Au cours de ses voyages, Borelli a relevé d'une façon absolue et minutieuse, qui a fait l'admiration des hommes compétents et des plus illustres géographes, les pays qu'il a parcourus. il n'a pas cessé de porter avec lui ses instruments de physique et il les a rapportés en France pour assurer le contrôle de ses observations. La carte de la région qu'il vient d'explorer est en grande parie achevée; elle a été dressée par lui, à l'Observatoire de Paris, sous la haute direction de l'amiral Mouchez.
J. Borelli est né à Marseille en 1853; ses études finies à Paris, il s'embarque sur un voilier américain, va à San-Francisco, s'engage sur un baleinier, est pris par les glaces au nord du détroit de Behring; il rentre en France en 1873, immédiatement il part sur un trois-mâts français, va aux îles Réunion et Maurice, puis dans l'Inde; au retour, le navire, pris dans un cyclone, désemparé, atteint Natal; Norelli retourne à l'île Maurice, puis rentre en France par le cap de Bonne-Espérance, Sainte-Hélène et les Açores; il repart de nouveau pour la Réunion, de là, il va dans les Indes et ensuite parcourt une partie de Madagascar.
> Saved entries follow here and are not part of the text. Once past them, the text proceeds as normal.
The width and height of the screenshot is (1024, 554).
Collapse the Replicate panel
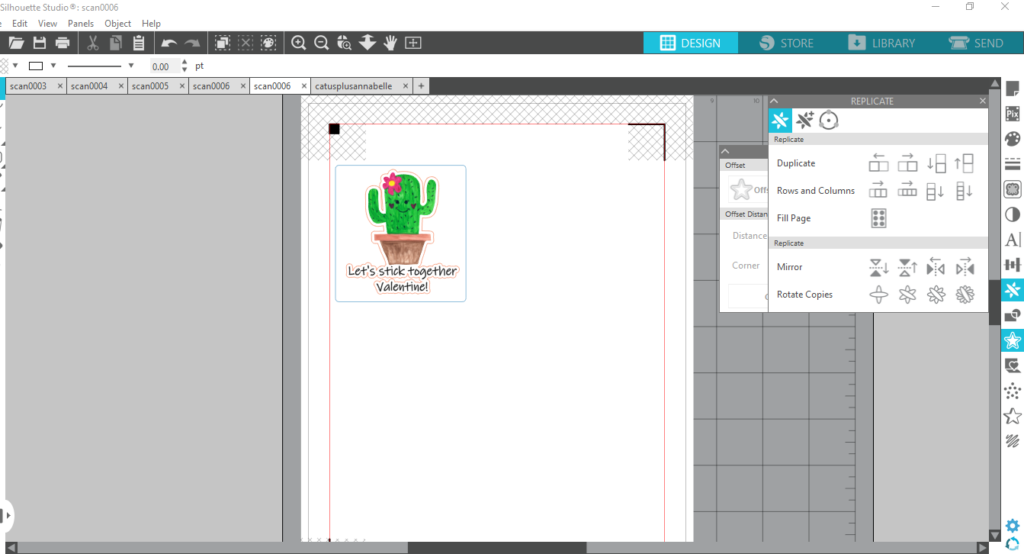[774, 101]
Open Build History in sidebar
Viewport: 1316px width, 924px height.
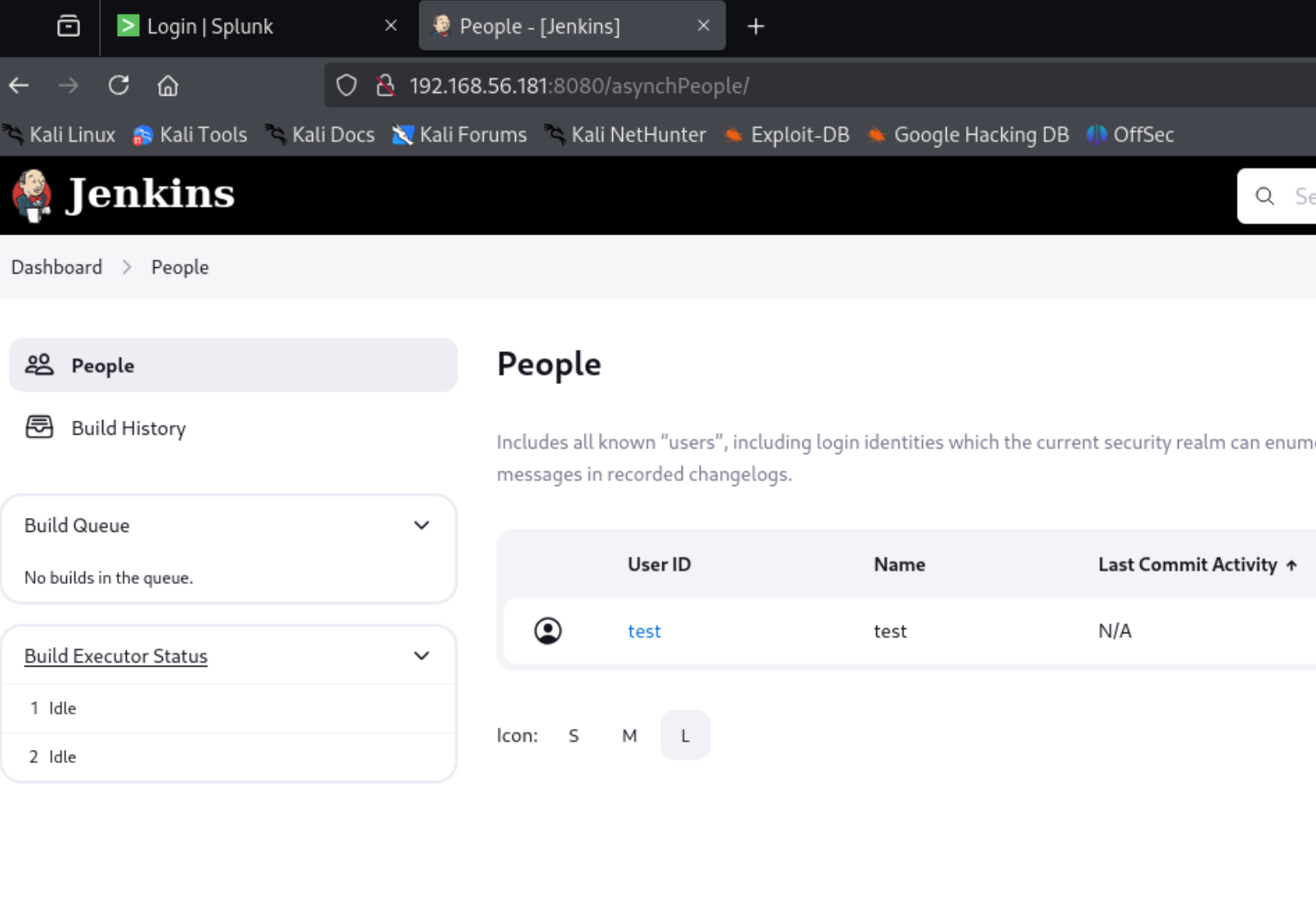[128, 428]
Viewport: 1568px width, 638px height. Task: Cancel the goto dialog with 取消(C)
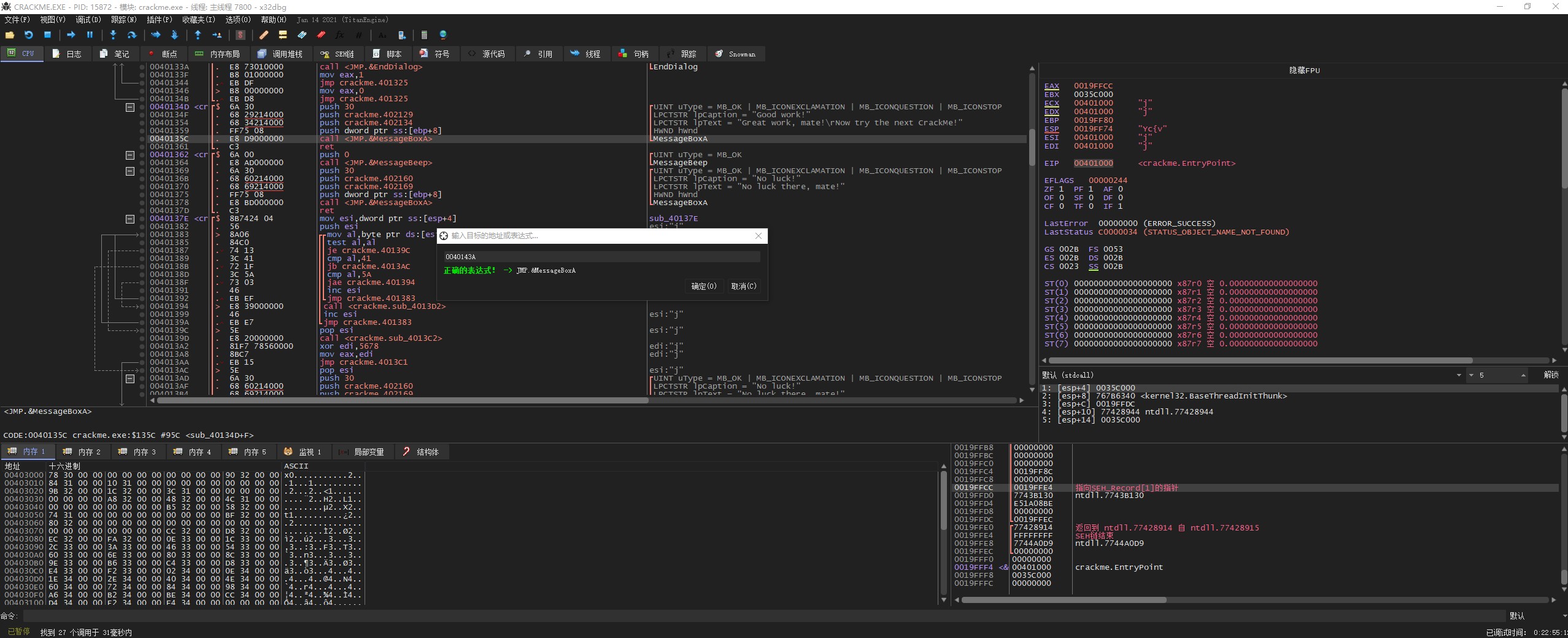(743, 286)
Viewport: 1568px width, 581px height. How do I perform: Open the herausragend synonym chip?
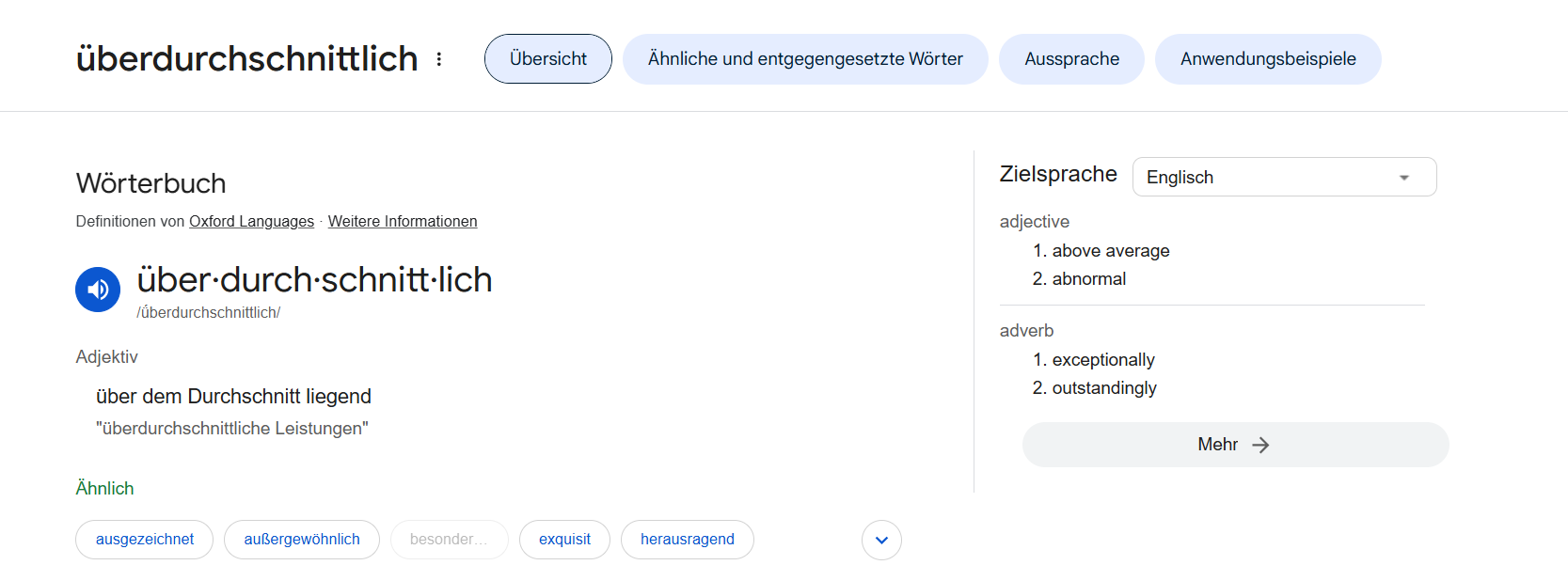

En 1878, il visite la côte du Sahara et du Sénégal, en 1879 et 1880, il parcourt les côtes de la Méditerranée et de la mer Noire, visite le Caucase, la Caspienne, la Russie méridionale, les principautés danubiennes et rentre en France par l'Autriche. Fin 1883, il part pour l'Egypte, parcourt l'Egypte et la Nubie jusqu'au-dessus de Wady-Alpha.
Ces utiles explorations ont trouvé leur récompense. M. Jules Borelli a été nommé le 14 juillet dernier, chevalier de la Légion d'honneur.
Le Petit Moniteur illustré, dimanche 17 août 1890.